Stored items
----------

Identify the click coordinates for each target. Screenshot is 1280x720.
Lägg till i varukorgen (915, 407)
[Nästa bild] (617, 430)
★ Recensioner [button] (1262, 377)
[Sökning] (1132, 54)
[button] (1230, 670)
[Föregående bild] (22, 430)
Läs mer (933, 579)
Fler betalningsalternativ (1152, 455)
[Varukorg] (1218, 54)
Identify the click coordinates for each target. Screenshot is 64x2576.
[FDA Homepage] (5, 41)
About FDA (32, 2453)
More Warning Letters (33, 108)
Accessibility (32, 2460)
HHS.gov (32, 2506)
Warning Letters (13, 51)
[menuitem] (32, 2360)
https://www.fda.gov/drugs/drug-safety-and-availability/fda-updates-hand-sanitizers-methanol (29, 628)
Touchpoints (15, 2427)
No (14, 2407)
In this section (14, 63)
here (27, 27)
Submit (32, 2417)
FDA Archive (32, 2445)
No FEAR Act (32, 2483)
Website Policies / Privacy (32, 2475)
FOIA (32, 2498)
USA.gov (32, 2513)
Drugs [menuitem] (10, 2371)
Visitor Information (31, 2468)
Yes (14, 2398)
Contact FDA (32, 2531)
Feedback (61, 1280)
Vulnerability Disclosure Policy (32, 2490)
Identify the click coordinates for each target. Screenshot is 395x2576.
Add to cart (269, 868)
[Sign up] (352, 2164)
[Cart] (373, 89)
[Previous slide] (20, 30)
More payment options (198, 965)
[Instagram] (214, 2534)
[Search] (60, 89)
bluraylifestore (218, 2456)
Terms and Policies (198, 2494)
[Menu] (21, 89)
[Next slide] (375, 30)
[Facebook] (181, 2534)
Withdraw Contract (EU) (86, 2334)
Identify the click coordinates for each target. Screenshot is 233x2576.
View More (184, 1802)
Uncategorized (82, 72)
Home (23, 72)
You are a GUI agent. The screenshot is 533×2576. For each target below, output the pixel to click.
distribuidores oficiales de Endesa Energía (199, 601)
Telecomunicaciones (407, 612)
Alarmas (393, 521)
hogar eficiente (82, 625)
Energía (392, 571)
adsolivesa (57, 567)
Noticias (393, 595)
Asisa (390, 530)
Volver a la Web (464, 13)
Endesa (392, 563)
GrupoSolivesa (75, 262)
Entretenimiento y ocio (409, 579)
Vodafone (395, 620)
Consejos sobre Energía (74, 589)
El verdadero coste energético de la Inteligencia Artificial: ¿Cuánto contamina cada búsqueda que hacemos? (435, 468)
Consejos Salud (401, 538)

----------

DESCRIPTION OF THE TASK »
Please give a count of the lines in the records where the word "More" occurs, with nothing besides it.

OUTPUT FOR THIS EXERCISE »
3